* EXERCISE DETAILS
Going line by line through the entries below, count those that contain "height". Give the number by itself.

[Opening DATASET RECORDS section]

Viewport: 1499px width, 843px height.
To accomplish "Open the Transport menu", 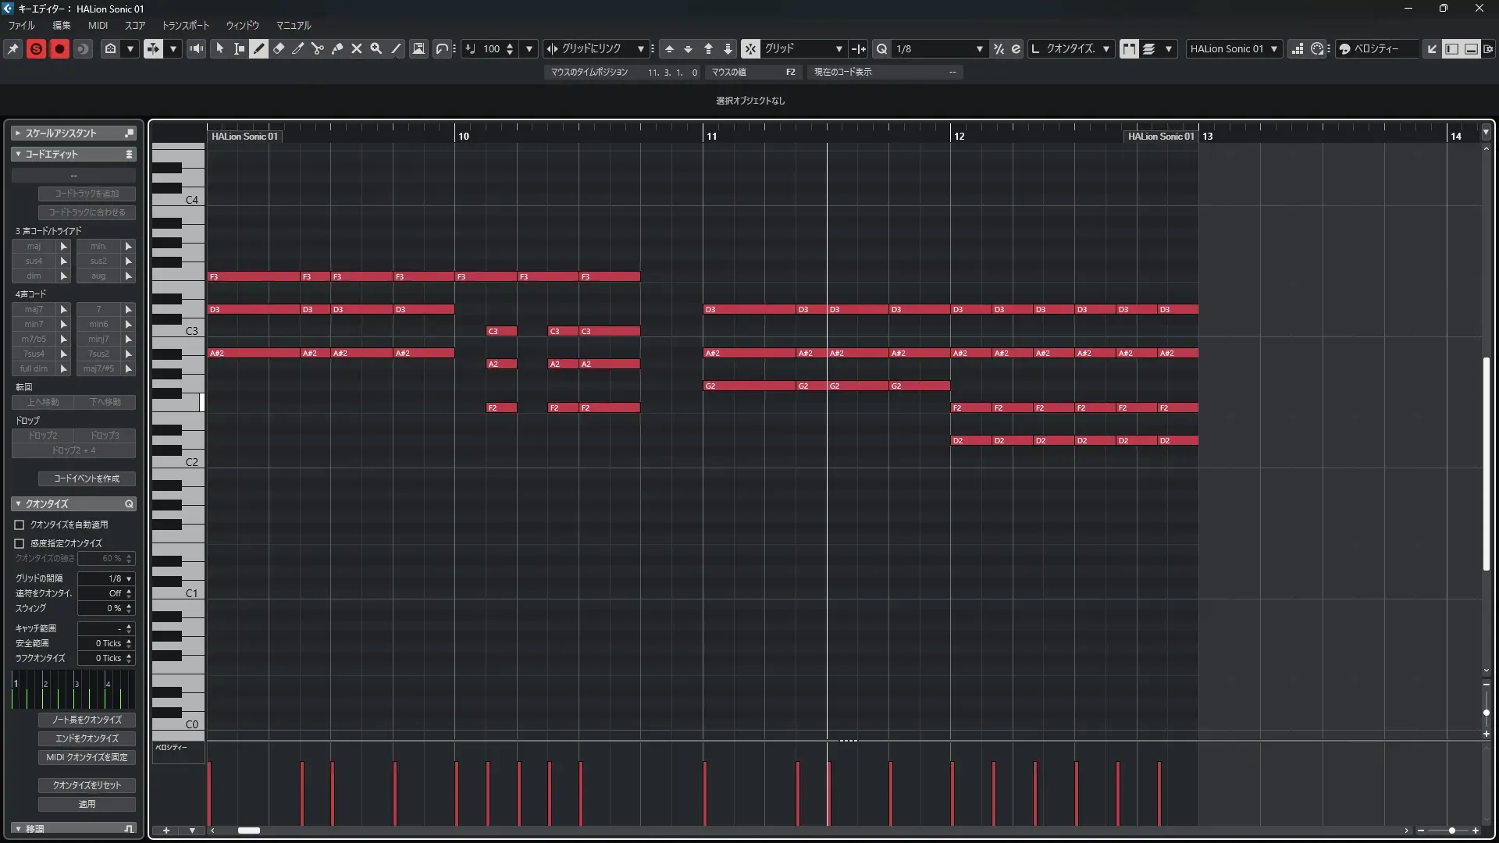I will coord(185,25).
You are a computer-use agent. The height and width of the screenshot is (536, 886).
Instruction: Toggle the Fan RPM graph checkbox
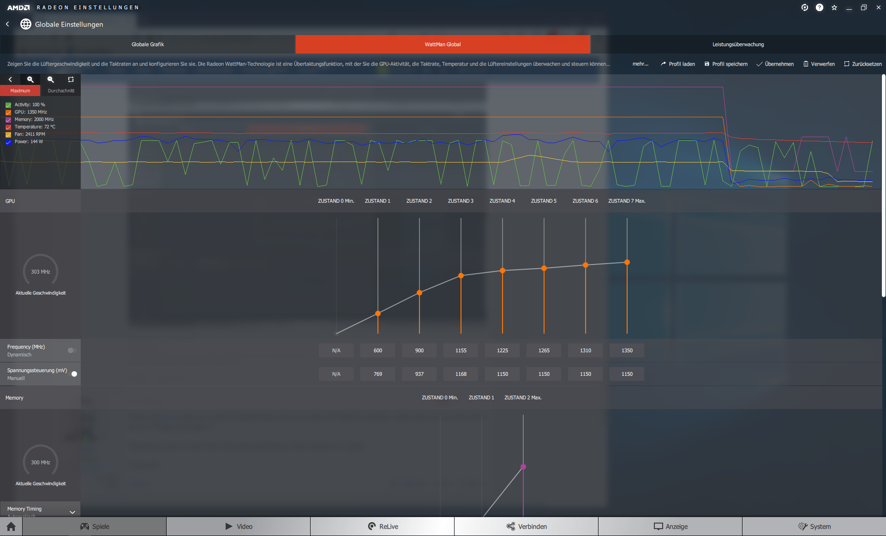click(8, 134)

[Closing DATASET RECORDS section]

* OUTPUT FOR THIS EXERCISE
2